As the predictions grow around artificial intelligence, with claims it’s primed to cure diseases, cause widespread job losses, wage wars, write poetry and kill off entire industries, a global healthcare expert has warned against believing all the hype.
During a career spent working on some of medical science’s great advances, Philips global Chief Medical Officer of Healthcare Informatics Dr Roy Smythe has seen this type of over-sell before, but the way AI is being characterised is “outlandish”.
“People assume something amazing and truly transformational is about to occur tomorrow. It is likely to happen – it’s just going to take a longer time than that,” Smythe told Healthcare IT News Australia from his home in the US.
“I think it's a combination of both the excitement around the new technology and the claims that are made by companies, plus the way the media and the general public get excited about it.”

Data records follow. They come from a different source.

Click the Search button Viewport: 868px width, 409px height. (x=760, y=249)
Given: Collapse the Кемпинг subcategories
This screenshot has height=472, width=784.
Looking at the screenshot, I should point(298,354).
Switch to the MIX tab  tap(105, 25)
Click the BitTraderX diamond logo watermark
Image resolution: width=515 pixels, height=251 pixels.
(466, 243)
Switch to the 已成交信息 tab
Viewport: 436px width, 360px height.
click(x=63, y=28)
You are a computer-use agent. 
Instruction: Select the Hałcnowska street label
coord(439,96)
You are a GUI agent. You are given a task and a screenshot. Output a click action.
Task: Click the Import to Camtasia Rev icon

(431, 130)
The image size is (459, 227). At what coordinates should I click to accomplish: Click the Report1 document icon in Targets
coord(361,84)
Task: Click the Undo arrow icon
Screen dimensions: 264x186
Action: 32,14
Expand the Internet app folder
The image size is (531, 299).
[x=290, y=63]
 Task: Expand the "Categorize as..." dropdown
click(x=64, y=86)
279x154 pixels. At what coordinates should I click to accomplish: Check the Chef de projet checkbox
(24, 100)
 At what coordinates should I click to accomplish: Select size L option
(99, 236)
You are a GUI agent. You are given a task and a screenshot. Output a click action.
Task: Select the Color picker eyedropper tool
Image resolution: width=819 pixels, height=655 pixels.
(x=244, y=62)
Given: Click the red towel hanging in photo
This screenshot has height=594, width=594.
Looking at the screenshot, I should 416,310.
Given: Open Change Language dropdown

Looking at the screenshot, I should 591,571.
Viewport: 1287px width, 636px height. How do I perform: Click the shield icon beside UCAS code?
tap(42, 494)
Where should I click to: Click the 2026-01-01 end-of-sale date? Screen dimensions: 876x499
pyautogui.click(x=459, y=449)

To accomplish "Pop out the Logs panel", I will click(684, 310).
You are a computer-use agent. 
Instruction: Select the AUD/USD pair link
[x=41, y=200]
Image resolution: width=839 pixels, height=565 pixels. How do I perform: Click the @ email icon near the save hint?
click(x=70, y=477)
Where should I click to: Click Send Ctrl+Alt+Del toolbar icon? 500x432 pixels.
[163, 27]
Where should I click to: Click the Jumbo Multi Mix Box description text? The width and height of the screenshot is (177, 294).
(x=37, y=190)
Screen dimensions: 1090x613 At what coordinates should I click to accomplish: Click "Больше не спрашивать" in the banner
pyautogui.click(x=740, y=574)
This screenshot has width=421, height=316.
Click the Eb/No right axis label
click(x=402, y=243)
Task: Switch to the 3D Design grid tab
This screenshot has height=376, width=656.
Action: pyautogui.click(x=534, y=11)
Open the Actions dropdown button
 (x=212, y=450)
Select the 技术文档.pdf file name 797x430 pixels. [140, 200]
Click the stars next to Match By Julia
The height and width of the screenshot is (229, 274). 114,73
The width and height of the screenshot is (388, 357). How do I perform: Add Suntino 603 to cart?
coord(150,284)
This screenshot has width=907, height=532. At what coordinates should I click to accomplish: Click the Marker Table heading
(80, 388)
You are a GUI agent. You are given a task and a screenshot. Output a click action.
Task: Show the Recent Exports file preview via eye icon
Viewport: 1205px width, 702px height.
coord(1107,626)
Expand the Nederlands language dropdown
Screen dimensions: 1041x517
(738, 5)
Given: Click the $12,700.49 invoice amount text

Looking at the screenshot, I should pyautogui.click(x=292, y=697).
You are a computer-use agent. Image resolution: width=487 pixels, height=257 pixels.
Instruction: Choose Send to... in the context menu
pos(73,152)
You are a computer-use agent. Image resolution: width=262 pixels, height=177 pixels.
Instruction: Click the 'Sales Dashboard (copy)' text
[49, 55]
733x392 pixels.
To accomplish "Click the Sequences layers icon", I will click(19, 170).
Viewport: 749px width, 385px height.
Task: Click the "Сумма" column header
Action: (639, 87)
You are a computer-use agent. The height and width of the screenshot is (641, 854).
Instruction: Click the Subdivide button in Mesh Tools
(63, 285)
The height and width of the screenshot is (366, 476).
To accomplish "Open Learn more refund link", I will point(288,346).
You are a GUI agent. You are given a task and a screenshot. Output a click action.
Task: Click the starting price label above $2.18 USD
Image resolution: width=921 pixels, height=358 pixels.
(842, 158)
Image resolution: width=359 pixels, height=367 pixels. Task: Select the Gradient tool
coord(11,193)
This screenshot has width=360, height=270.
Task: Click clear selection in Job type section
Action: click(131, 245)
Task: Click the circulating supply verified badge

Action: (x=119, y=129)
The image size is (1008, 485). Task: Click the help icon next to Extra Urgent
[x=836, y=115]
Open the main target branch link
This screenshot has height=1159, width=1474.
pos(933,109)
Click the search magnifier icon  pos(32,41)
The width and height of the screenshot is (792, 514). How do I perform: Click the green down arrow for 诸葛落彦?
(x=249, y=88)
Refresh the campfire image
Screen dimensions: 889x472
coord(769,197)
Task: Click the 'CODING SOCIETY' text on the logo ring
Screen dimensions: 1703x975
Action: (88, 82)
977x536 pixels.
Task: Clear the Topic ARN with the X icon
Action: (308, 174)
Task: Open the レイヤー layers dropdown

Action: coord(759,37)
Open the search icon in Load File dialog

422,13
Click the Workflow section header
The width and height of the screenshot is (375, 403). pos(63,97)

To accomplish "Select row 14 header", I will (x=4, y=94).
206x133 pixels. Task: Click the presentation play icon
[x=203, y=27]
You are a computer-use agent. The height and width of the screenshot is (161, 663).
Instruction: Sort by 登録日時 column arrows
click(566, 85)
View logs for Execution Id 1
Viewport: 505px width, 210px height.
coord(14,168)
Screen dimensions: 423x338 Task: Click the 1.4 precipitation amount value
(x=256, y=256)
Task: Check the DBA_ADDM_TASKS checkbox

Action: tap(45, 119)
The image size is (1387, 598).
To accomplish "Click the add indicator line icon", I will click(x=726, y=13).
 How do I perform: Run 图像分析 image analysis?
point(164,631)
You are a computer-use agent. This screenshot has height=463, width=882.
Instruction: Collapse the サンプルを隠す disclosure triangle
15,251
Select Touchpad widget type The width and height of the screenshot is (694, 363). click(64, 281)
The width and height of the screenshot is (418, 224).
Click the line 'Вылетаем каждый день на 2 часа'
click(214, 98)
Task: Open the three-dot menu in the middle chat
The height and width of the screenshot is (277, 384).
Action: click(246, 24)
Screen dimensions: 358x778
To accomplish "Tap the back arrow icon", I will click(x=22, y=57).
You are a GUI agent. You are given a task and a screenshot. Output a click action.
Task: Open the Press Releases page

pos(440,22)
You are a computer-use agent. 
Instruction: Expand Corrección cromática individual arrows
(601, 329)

New technologies are overestimated in the short term and underestimated in the long term, he said, with the early enthusiasm veering towards the realm of science fiction.
“I was a gene therapy researcher when I was younger and I lived through that episode of hype. So I was doing this in the early 90s and I was working in one of the first gene therapy labs in the world and we were, like, this is 30 or 40 years away from significant clinical application. And we would cringe every time there would be some article The New York Times or somewhere talking about how genetic cures for some horrible diseases were right around the corner,” he said.
“We’re like, ‘Oh my gosh, there's all these scientific problems we still have to overcome.’ I think it's similar for AI.”
It’s a conservative position for a man responsible for spruiking Philips’s AI applications, including the newly announced collaboration with Nuance, a company that provides 70 per cent of radiology reports in the US. That partnership will see the Philips Illumeo technology and Nuance’s PowerScribe 360 combine to reduce discrepancies and improve accuracy in radiology reporting with the help of machine learning.
Despite this development, Smythe dismisses claims AI is about to put radiologists out of business as “a little silly”.
“We think that artificial intelligence over the next several years will increasingly make radiologists and those doing similar diagnostic work more efficient. It will augment their intelligence; it will allow them to make faster more accurate decisions.”
In years to come radiologists and other clinicians will no longer need to perform some tasks, but the increasing application of precision medicine, growing volumes of data, and “the human discernment part of it” will ensure they can never be replaced by software, he claimed.
“If you want to move away from radiologists for a minute and think about medical oncologists who are now working with complex cancer patients trying to decide on the basis of their genomic information and their clinical information and so forth what the best treatment should be. It's going to allow those people to have the time to focus more on the person and less on moving the knobs and dials.”
So while AI is unlikely to cure cancer in the next 10 years, according to Smythe, it will drastically improve treatments.
“If you have a cancer diagnosis, the treatment that you get recommended is going to be dramatically more likely to work than it is now. Does that mean that in ten years we’re going to cure cancer using AI? I don't think so,” he said.
“It's a little bit of a crapshoot now and things like chemotherapy are being recommended whether or not it’s going to work. And I think if we can all live 10 more years before we have that diagnosis the likelihood of our treatment having an impact on our course of disease and helping maintain a meaningful life and prevent suffering is going to be much greater.”
Smythe leaves the grand proclamations to other organisations, saying, “We don't want people to be disillusioned.” He is also aware that healthcare is undergoing a messy transition period with clunky technologies, such as electronic health records, creating some cynicism among clinicians.
“While the hype is out there and people in their wildest dreams can be excited about that, a lot of people are like: ‘Technology is making my life more difficult, the EHR’s difficult to document in, I’m spending more time at the keyboard and less time with my patients, and I'm afraid the technology’s going to take my job away’.”
Smythe’s down-to-earth approach isn’t a sign of lack of enthusiasm for the technological possibilities, however, with the Philips expert more akin to a pragmatic dreamer.
“The human body is like the universe; the more we find out about it the more exhilarating it is,” he said.
“I’m very bullish, I think it’s going to be transformational, no doubt. I don't even think we know how transformational it's going to be.”
But working that out will also, no doubt, take time.